Procès Colonna : le choix de la rupture
Les avocats d’Yvan Colonna ont aujourd’hui décidé de quitter le procès en appel dans lequel leur client comparaît pour l’assassinat du préfet Erignac. Il n’est jamais bon de déplaire à une cour d’assises, surtout lorsqu’elle est spécialement constituée. Aussi, comment expliquer un tel choix de rupture ?
Dès le 21 février 2009 à Ajaccio, lors d’une réunion-débat organisée par le Comité de soutien d’Yvan Colonna, trois des cinq avocats de la défense, Gilles Simeoni, Antoine Sollacaro et Pascal Garbarini, avaient annoncé la démarche qui serait la leur. Ils s’étaient succédés afin d’expliquer pourquoi ils étaient non seulement prêts à mener une défense offensive, mais encore déterminés à placer les débats sur le terrain politique.

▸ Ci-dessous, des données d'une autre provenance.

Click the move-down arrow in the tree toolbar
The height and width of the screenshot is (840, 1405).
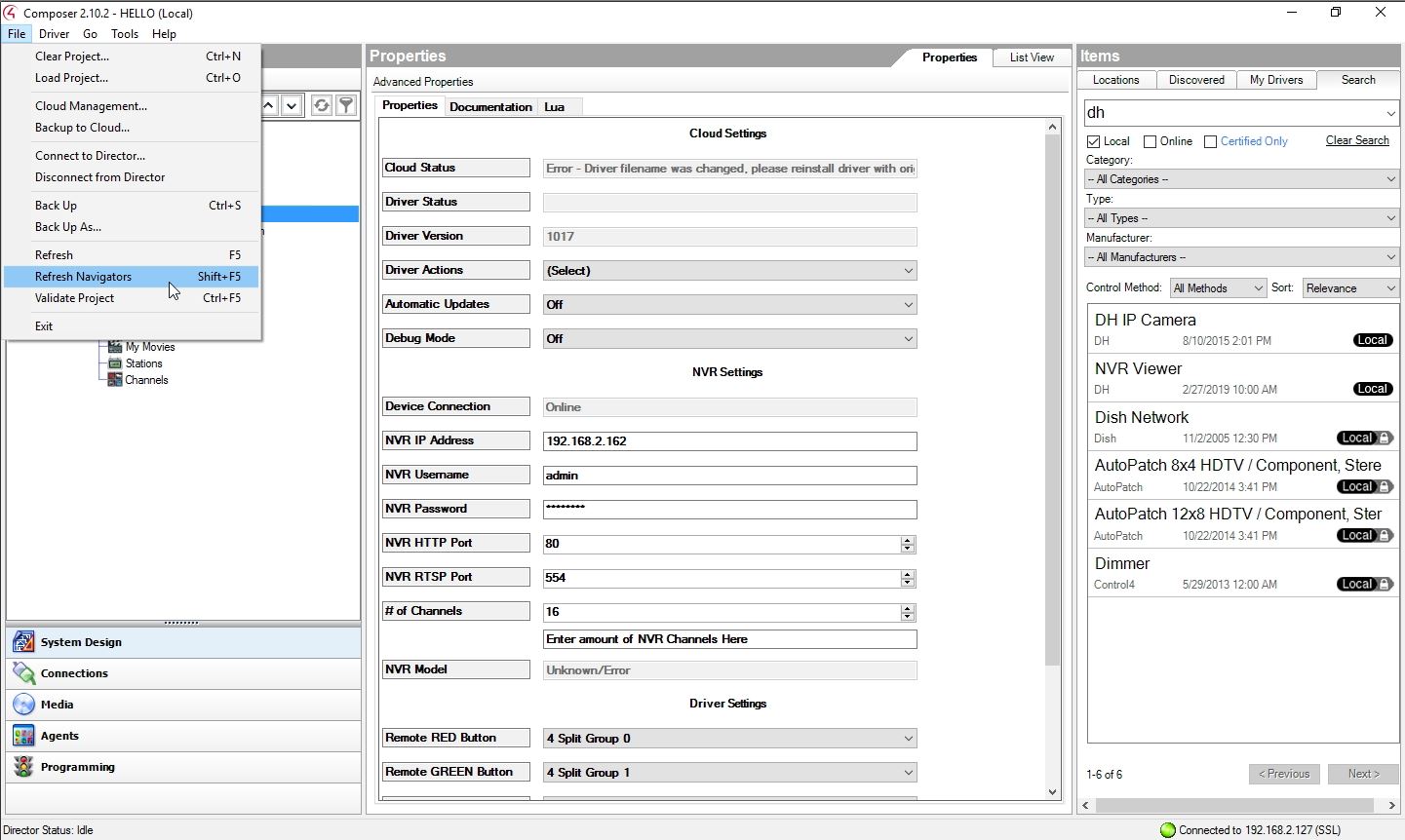click(292, 105)
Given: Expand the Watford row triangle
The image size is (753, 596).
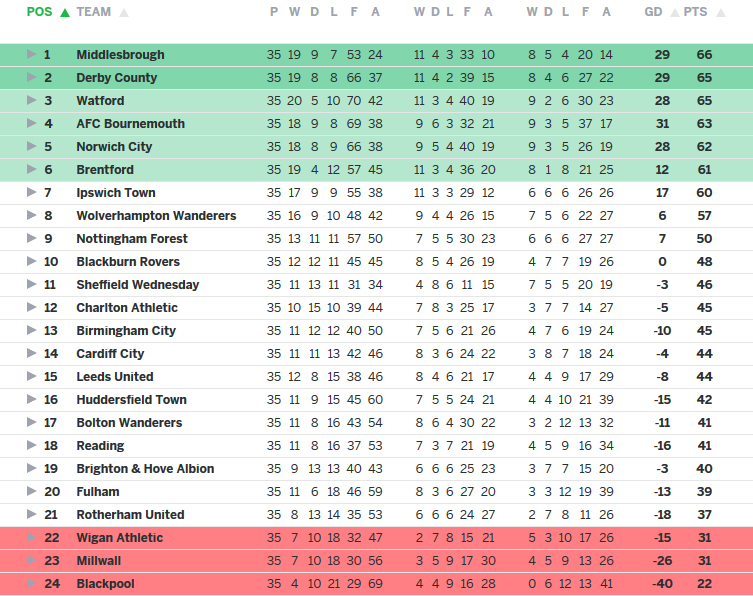Looking at the screenshot, I should (31, 100).
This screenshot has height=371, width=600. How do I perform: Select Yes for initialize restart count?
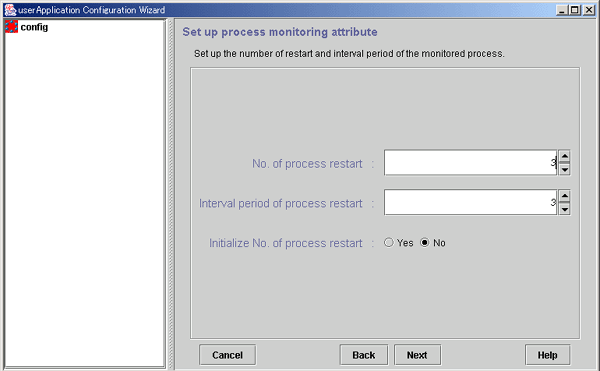point(389,242)
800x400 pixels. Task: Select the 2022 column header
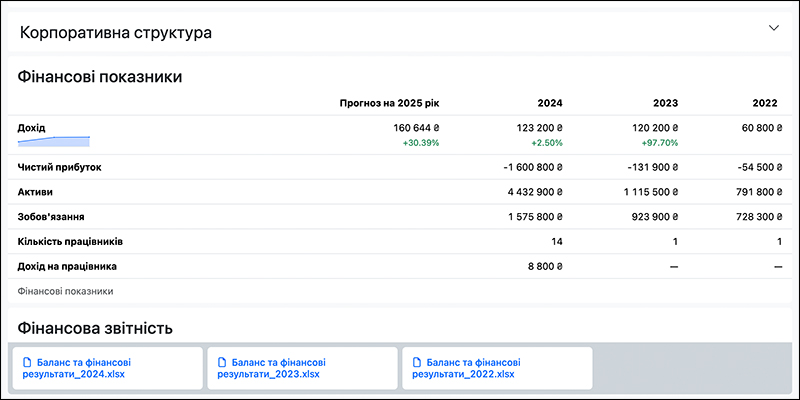click(x=765, y=103)
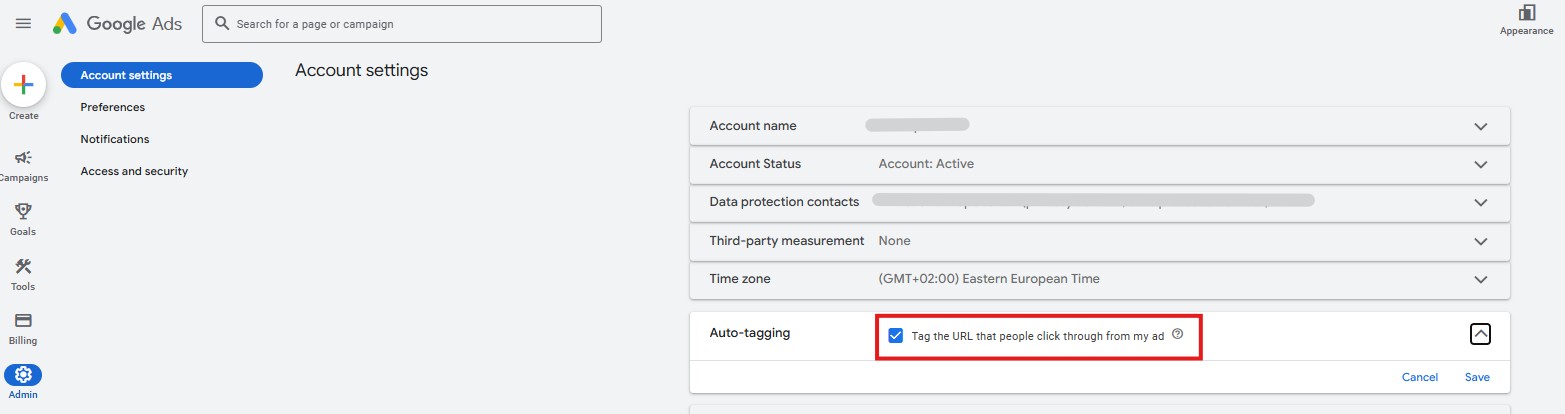Click the page or campaign search field
Image resolution: width=1565 pixels, height=414 pixels.
(x=410, y=24)
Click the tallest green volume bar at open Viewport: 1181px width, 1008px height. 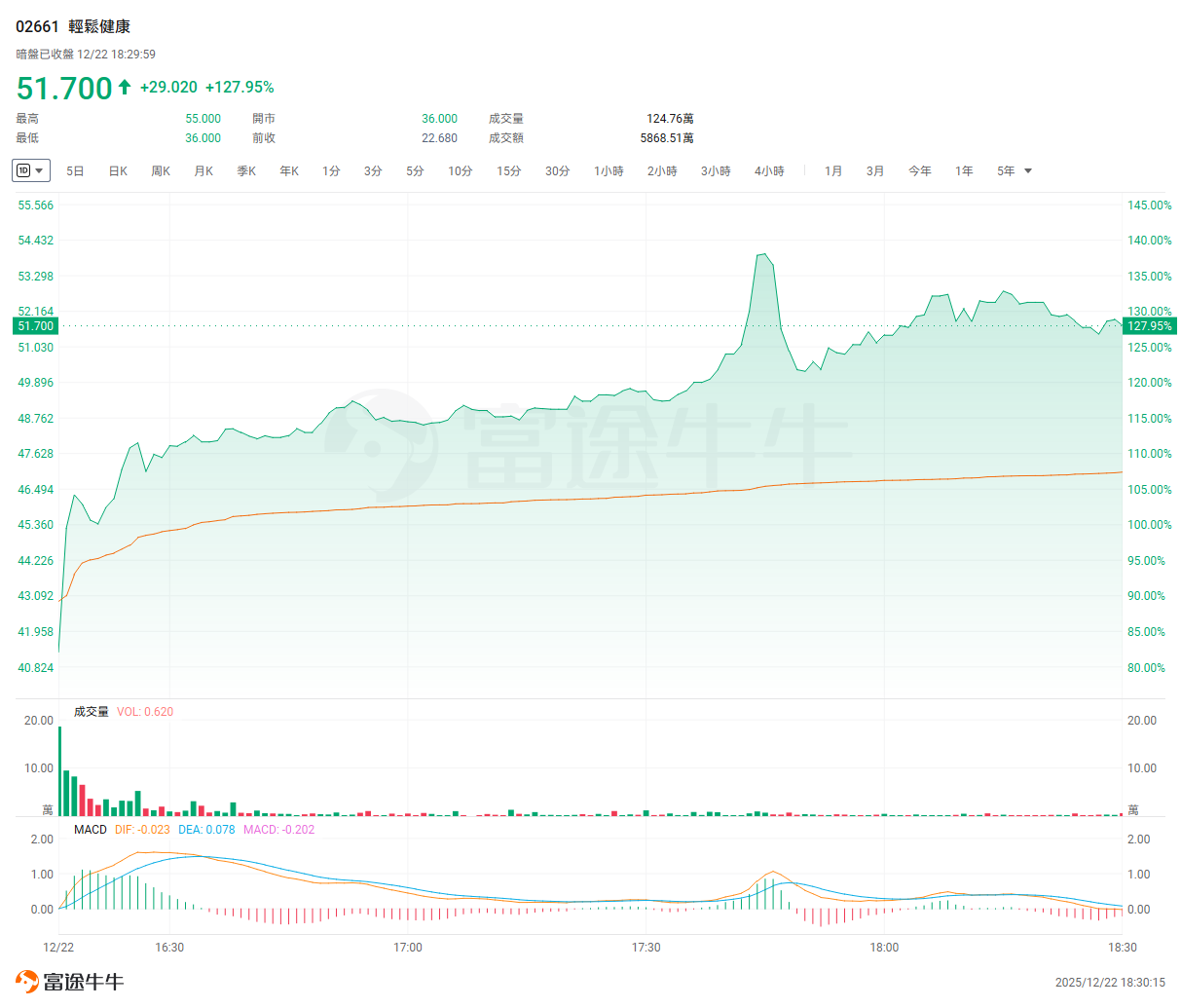59,771
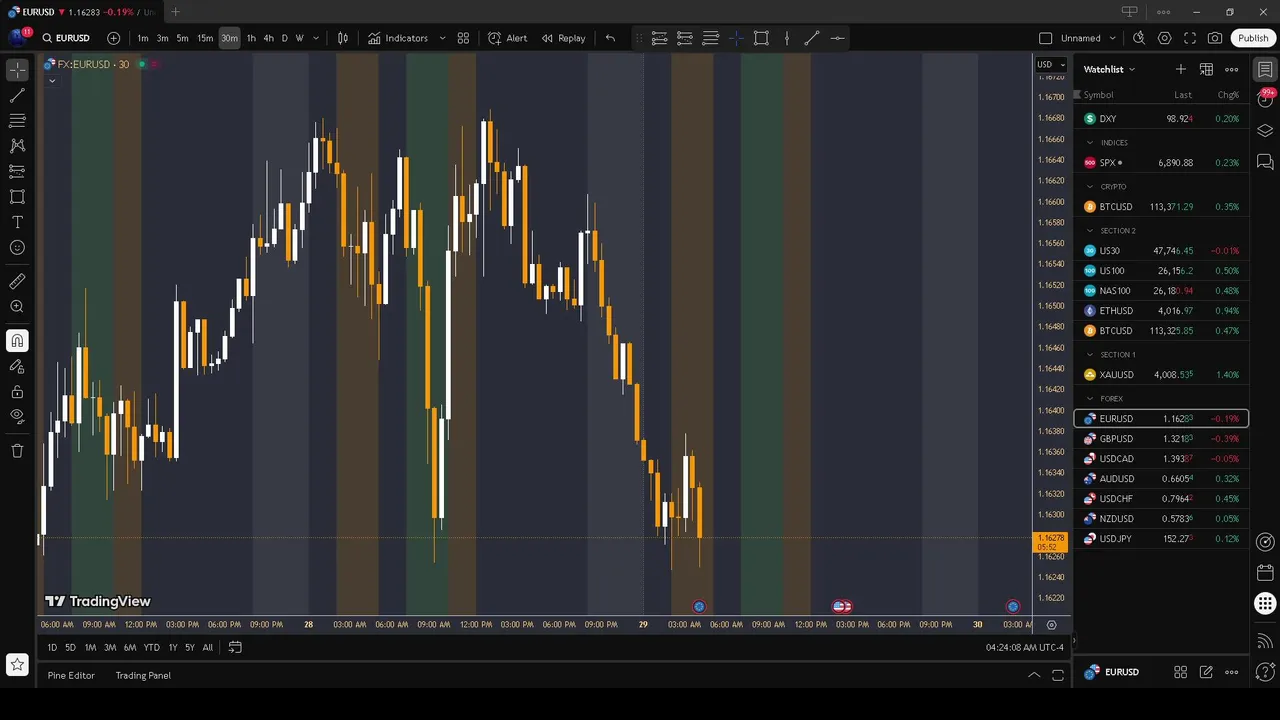Collapse the FOREX section in watchlist
Viewport: 1280px width, 720px height.
1090,399
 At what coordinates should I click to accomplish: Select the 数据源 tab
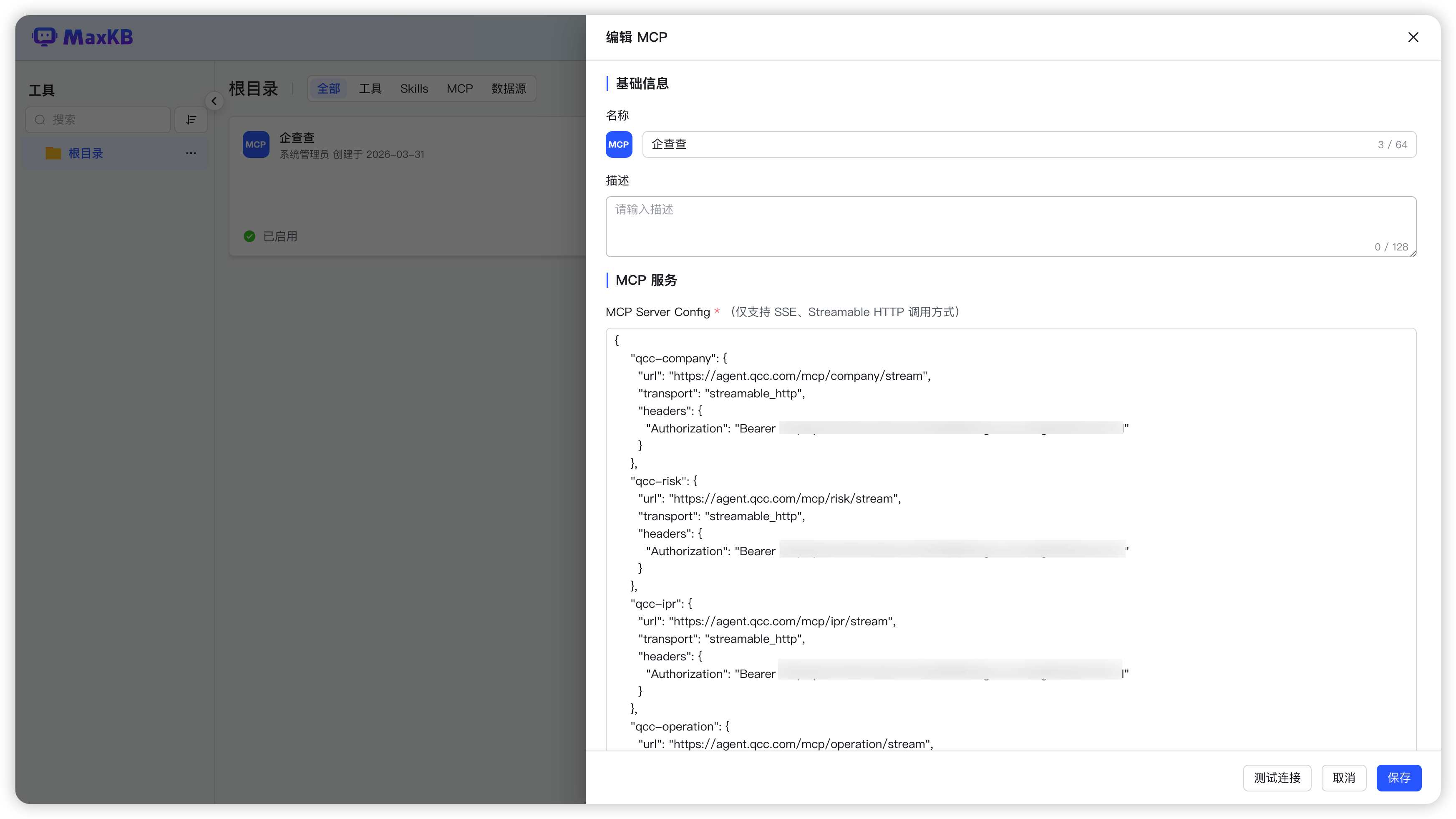click(x=508, y=89)
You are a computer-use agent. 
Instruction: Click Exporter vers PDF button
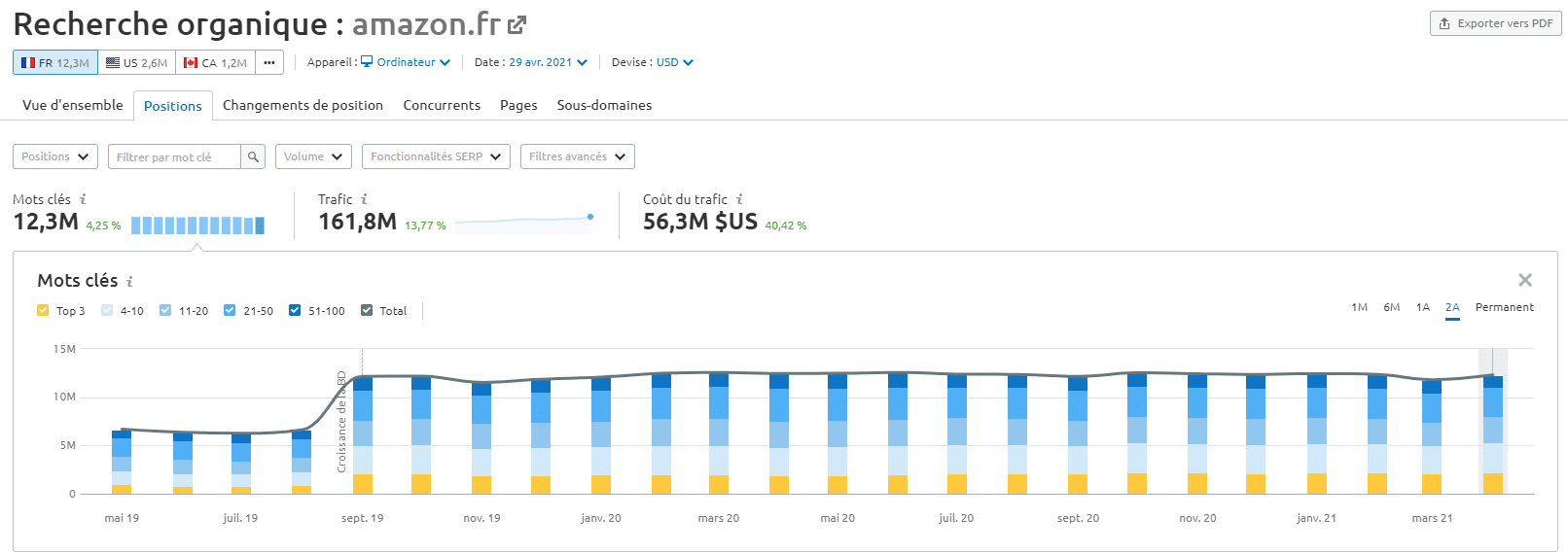1495,23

Me Simeoni, d’abord, avait souligné que la "bataille judiciaire" proprement dite était à son sens gagnée. En d’autres termes, les preuves contre Yvan Colonna seraient insuffisantes et, dans tout autre dossier, l’accusé bénéficierait d’un non lieu. Il ne s’agirait dès lors plus de démontrer l’innocence de l’intéressé (alors même que c’est à l’accusation, d’ailleurs, de prouver sa culpabilité), mais bel et bien de mettre au jour une "machine de guerre" visant à le faire condamner au nom de la "raison d’Etat". D’où la stigmatisation, dans un discours plein de fougue, d’un tribunal fonctionnant comme une "junte birmane", un "comité de Salut public", ou une "inquisition".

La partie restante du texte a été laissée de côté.